Dataset records
* start *

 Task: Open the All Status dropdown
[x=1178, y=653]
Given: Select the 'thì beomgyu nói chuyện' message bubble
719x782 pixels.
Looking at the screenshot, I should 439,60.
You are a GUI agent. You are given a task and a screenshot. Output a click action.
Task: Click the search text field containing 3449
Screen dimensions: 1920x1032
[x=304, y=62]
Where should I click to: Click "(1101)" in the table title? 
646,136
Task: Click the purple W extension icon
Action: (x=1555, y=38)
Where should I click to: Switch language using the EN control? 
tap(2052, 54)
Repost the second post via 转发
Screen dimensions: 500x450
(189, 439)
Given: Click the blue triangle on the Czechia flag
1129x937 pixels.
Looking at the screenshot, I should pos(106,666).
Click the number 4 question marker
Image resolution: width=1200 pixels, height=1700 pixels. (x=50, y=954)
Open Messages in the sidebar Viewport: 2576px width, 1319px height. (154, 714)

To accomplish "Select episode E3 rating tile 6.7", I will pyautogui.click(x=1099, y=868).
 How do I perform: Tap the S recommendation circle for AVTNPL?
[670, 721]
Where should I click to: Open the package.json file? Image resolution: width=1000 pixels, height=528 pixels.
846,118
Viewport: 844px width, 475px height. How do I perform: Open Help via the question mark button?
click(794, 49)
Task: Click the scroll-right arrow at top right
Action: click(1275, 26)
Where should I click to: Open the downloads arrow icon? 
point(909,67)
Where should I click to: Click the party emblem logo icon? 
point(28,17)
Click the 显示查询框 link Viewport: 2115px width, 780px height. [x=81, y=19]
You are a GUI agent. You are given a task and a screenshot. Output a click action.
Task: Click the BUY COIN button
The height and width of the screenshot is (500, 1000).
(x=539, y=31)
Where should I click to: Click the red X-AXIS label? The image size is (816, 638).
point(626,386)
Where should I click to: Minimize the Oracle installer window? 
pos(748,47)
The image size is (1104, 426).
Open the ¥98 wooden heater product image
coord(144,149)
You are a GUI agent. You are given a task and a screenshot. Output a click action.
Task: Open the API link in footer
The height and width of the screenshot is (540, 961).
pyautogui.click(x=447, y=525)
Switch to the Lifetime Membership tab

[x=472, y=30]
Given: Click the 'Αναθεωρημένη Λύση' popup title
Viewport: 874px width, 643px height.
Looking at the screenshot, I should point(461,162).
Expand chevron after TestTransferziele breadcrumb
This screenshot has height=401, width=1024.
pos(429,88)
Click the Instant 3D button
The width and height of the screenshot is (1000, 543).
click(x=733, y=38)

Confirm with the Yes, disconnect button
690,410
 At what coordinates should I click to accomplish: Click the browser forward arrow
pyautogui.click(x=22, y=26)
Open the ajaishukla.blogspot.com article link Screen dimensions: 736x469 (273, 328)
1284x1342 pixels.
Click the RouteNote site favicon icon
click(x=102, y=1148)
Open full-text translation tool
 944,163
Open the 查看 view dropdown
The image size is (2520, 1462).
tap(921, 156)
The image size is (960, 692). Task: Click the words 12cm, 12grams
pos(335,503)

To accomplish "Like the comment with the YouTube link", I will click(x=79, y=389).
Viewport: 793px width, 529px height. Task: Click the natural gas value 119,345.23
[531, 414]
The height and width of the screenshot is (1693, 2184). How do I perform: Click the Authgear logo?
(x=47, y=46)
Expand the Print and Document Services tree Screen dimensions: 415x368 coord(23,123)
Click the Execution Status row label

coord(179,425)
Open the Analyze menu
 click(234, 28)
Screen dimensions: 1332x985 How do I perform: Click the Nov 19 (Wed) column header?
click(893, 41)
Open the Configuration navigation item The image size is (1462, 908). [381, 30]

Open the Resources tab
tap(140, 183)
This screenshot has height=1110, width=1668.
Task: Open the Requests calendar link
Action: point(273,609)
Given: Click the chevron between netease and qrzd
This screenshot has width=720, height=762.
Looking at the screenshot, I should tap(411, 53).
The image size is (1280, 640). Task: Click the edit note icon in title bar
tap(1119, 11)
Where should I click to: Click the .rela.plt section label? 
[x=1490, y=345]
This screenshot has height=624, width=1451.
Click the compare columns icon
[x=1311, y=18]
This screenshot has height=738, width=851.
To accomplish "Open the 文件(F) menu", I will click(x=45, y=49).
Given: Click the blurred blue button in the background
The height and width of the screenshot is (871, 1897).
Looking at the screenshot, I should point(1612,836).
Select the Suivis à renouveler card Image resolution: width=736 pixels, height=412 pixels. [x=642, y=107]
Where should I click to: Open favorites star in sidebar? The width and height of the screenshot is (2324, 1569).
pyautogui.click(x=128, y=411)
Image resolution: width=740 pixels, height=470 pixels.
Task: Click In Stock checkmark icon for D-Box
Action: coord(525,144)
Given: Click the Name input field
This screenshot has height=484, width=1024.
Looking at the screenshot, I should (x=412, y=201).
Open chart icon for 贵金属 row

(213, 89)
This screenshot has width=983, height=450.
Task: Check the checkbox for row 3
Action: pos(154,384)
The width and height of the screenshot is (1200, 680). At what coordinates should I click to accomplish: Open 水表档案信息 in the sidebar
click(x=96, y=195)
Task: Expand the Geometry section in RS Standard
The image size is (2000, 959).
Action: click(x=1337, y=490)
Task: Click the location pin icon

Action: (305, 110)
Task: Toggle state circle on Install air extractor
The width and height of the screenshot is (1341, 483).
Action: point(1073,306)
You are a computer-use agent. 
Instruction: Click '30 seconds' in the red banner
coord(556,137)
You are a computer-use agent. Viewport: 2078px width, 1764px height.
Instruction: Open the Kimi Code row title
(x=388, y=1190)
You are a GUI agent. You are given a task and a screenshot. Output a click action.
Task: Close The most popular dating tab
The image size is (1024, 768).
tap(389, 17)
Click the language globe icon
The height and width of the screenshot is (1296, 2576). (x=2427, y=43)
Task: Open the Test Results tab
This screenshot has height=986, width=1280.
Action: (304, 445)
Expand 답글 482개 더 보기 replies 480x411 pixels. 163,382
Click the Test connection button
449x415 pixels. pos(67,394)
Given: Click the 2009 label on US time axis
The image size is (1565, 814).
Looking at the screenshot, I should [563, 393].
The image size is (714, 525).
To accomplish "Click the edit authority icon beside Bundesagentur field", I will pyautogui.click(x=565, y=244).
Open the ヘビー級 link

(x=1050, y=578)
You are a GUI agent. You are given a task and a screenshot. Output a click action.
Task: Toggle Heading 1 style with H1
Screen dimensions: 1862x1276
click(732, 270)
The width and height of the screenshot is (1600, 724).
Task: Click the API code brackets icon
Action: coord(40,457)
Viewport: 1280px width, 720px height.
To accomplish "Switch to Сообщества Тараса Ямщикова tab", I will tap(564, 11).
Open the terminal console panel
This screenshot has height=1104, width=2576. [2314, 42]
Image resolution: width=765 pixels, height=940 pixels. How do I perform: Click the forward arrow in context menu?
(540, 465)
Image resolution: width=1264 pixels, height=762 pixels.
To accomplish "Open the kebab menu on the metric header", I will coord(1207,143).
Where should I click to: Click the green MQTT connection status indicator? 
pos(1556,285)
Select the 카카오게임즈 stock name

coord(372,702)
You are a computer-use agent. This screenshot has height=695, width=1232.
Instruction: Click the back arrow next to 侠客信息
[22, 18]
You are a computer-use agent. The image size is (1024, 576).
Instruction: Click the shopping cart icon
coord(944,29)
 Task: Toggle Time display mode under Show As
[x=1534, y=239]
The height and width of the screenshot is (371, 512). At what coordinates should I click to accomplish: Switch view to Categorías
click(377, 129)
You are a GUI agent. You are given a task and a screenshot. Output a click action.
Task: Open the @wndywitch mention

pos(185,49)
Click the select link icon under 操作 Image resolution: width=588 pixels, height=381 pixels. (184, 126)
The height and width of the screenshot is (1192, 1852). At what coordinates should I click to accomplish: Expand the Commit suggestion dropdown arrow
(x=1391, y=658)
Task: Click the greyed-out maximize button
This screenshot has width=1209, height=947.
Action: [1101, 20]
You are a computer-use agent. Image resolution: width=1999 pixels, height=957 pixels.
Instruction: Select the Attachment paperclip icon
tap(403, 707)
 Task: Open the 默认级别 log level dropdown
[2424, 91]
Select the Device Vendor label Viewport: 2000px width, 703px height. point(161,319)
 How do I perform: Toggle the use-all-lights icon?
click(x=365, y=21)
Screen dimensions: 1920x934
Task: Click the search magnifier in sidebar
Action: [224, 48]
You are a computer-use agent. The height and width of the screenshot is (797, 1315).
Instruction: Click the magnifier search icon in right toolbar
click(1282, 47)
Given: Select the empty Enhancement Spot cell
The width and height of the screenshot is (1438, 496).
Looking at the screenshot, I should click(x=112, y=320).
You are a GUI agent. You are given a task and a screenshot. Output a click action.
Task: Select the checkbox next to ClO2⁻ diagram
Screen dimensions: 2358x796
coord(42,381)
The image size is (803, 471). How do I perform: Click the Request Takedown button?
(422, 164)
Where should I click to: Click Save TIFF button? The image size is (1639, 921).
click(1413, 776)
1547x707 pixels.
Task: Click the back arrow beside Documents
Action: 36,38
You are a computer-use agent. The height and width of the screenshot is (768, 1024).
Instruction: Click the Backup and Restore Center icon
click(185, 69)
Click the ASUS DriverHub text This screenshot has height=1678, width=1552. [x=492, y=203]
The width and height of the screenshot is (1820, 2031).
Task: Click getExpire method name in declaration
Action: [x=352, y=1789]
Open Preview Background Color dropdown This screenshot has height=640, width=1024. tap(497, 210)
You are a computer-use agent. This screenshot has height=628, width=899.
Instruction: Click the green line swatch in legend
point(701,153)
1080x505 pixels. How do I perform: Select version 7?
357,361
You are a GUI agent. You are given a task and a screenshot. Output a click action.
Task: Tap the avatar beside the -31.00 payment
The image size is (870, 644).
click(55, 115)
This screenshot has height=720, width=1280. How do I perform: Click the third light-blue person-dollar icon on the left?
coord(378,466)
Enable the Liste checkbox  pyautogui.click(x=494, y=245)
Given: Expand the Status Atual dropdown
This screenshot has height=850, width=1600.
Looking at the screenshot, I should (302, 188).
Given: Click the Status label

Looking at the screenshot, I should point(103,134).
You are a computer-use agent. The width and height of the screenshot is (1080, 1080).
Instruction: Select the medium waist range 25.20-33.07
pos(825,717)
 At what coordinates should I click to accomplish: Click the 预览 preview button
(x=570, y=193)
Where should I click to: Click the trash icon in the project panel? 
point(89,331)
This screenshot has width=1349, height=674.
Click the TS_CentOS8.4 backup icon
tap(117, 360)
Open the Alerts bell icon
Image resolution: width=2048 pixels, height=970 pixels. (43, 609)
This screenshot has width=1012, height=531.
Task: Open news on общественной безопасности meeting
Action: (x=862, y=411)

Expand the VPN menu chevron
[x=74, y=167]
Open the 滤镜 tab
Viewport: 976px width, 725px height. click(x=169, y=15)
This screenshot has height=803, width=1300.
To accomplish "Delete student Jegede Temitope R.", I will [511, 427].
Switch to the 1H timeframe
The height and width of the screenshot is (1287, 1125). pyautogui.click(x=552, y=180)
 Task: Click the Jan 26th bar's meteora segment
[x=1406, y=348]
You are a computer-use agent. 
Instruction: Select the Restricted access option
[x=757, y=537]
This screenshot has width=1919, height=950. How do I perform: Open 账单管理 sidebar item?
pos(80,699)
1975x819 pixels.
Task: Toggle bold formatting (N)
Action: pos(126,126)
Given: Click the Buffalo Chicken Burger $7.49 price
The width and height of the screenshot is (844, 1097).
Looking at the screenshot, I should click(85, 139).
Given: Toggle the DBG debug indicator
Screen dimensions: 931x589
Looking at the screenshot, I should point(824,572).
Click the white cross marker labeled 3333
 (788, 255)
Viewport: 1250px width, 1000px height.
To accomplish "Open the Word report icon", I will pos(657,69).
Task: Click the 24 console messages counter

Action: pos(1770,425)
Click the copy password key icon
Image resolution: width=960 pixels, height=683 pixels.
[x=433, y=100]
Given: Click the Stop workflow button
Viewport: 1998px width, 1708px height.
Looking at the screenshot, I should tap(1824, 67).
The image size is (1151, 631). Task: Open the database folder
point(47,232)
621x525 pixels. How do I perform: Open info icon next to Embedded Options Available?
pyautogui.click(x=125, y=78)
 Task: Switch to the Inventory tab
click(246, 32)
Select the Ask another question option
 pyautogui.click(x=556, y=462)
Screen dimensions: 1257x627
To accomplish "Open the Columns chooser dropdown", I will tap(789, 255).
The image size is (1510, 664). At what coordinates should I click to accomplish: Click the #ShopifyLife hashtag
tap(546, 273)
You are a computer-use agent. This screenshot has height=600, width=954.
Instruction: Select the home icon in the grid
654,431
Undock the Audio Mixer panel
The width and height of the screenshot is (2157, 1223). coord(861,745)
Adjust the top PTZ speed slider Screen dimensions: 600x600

* end *

Duplicate the part of the rows above that opens with the line containing "The image size is (1151, 631)." and closes with the line containing "pyautogui.click(x=556, y=462)", copying each line exactly.

The image size is (1151, 631). Task: Open the database folder
point(47,232)
621x525 pixels. How do I perform: Open info icon next to Embedded Options Available?
pyautogui.click(x=125, y=78)
 Task: Switch to the Inventory tab
click(246, 32)
Select the Ask another question option
 pyautogui.click(x=556, y=462)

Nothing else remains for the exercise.